Modeling, Simulation and Control of a set-up built to study flapping motion

As part of the Portwings project, the Robotics and Mechatronics group at the University of Twente developed a 2 degree of freedom flapping wing setup that is designed to be placed in a windtunnel. This setup is capable of providing real time force and torque information using an advanced sensor. Each axis is independently actuated using electronic motors. The goal of this setup is to deepen the understanding of the unsteady dynamics of flapping flight, which is currently not well understood.

With the creation of such a setup, the question remains how to control each axis to produce an efficient flapping behaviour. This report explores techniques that can be used to optimise such flapping behaviour in a model free way, using experience directly from the windtunnel setup.
Initial attempts at optimisation are made using an actor critic approach from reinforcement learning; here, problems are identified pertaining to reward sparsity, and effective ways encode policy constraints such that it produces a stable and flapping motion.

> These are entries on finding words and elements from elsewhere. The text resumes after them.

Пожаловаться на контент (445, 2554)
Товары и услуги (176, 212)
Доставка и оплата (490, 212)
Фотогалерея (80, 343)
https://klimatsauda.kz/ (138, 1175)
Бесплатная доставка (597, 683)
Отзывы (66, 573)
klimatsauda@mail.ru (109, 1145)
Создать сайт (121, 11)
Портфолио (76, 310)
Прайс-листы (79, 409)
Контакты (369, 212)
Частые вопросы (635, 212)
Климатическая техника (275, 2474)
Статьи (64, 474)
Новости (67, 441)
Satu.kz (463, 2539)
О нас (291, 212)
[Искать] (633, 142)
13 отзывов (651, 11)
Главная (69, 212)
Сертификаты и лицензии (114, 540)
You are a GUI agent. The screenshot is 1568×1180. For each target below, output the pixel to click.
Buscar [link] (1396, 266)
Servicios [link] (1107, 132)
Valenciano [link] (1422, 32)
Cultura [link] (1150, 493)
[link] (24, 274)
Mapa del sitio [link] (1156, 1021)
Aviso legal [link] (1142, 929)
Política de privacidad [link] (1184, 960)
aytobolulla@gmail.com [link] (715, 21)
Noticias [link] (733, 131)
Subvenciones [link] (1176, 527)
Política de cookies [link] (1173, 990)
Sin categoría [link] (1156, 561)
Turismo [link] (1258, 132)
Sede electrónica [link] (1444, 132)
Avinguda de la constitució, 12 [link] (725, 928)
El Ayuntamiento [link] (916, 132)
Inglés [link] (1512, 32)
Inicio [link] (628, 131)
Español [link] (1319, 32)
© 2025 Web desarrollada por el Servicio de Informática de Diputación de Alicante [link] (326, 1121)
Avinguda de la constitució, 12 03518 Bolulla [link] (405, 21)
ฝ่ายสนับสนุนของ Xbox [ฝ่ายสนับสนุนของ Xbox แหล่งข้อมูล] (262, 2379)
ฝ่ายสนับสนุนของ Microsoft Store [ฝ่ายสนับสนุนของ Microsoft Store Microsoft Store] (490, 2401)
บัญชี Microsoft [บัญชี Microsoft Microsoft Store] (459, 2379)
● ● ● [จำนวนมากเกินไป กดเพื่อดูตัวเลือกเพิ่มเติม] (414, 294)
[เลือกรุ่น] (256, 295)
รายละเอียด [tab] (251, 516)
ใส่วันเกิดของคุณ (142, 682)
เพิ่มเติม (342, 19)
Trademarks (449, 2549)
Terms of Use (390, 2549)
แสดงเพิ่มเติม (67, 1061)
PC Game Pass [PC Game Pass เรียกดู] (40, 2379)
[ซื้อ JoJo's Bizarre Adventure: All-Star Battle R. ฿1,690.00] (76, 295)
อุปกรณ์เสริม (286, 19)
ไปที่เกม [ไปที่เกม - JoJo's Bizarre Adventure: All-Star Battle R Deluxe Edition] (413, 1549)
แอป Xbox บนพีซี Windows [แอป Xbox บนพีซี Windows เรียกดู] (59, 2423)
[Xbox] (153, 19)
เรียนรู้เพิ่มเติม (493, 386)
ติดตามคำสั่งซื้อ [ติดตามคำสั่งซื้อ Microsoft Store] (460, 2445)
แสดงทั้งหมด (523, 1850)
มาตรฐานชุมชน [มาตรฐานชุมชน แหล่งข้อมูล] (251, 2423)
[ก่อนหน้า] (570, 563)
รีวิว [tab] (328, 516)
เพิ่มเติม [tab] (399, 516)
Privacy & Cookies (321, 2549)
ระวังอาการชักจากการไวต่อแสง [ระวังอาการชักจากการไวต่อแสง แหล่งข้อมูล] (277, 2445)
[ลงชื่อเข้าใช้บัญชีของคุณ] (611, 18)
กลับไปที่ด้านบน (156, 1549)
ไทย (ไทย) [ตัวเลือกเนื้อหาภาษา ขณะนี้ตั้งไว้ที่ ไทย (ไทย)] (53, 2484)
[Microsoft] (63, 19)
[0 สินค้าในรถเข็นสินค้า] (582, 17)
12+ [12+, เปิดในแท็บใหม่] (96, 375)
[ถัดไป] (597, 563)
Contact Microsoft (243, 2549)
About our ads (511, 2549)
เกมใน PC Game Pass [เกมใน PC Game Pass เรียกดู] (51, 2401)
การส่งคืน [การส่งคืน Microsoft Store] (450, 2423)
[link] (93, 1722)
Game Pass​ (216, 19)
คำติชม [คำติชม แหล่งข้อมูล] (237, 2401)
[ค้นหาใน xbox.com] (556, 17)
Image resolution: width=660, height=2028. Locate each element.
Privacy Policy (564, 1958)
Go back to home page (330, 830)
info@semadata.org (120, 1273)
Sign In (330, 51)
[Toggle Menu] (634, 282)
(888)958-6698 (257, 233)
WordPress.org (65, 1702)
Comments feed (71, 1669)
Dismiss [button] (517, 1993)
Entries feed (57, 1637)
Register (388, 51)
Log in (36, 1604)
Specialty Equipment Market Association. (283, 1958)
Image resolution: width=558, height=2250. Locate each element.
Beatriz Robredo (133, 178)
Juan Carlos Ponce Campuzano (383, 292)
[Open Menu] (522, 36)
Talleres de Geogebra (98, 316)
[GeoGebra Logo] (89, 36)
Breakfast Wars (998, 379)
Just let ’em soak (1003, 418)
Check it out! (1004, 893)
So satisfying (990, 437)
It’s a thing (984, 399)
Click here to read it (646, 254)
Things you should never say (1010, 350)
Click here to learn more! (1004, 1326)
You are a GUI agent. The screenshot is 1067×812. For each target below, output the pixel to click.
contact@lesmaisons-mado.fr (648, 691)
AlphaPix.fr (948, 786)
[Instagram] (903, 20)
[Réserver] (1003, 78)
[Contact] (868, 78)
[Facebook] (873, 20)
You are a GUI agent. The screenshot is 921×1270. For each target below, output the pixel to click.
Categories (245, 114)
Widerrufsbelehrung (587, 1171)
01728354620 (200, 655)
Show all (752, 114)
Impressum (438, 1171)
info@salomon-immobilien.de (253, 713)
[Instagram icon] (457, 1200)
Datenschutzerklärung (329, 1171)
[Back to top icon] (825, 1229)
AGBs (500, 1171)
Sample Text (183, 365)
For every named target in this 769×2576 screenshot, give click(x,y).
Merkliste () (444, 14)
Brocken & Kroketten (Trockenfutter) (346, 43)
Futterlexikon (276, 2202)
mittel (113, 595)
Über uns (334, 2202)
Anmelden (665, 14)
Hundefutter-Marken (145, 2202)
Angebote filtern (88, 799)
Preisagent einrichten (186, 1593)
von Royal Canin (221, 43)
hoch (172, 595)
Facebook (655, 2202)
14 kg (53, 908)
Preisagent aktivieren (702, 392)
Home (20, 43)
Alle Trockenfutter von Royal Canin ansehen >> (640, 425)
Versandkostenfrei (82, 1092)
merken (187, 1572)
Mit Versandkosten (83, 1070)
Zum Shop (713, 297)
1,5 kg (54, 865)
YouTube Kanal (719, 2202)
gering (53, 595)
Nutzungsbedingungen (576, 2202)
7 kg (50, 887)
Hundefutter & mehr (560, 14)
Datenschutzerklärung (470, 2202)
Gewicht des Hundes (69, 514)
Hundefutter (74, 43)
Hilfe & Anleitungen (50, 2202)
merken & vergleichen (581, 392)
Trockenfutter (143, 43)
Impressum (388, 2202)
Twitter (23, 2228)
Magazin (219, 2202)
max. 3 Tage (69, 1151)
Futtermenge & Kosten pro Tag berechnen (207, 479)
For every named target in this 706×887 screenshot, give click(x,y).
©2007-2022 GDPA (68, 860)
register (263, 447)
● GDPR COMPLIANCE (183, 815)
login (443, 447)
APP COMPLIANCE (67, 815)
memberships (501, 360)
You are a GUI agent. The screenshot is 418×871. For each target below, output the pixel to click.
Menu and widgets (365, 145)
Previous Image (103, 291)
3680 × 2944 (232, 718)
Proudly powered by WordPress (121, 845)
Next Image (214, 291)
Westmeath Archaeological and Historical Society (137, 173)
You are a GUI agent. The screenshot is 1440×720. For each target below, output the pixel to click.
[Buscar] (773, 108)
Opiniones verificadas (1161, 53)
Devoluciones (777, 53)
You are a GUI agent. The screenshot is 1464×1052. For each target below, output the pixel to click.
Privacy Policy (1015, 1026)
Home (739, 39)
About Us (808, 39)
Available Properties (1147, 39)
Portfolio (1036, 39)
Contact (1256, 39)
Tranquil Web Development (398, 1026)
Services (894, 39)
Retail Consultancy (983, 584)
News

This inspires a redefinition of the policy in terms of the Fourier decomposition of a flapping trajectory; which automatically encodes the need of a periodic motion, and takes our problem away from the formal reinforcement learning definition and towards a conceptually simpler model free parameter optimisation. Optimisation over this policy is done using the actor critic structure from the original reinforcement learning problem. Experimentally it is shown that this algorithm works for simple reward functions, but that it struggles to optimise over more complicated rewards.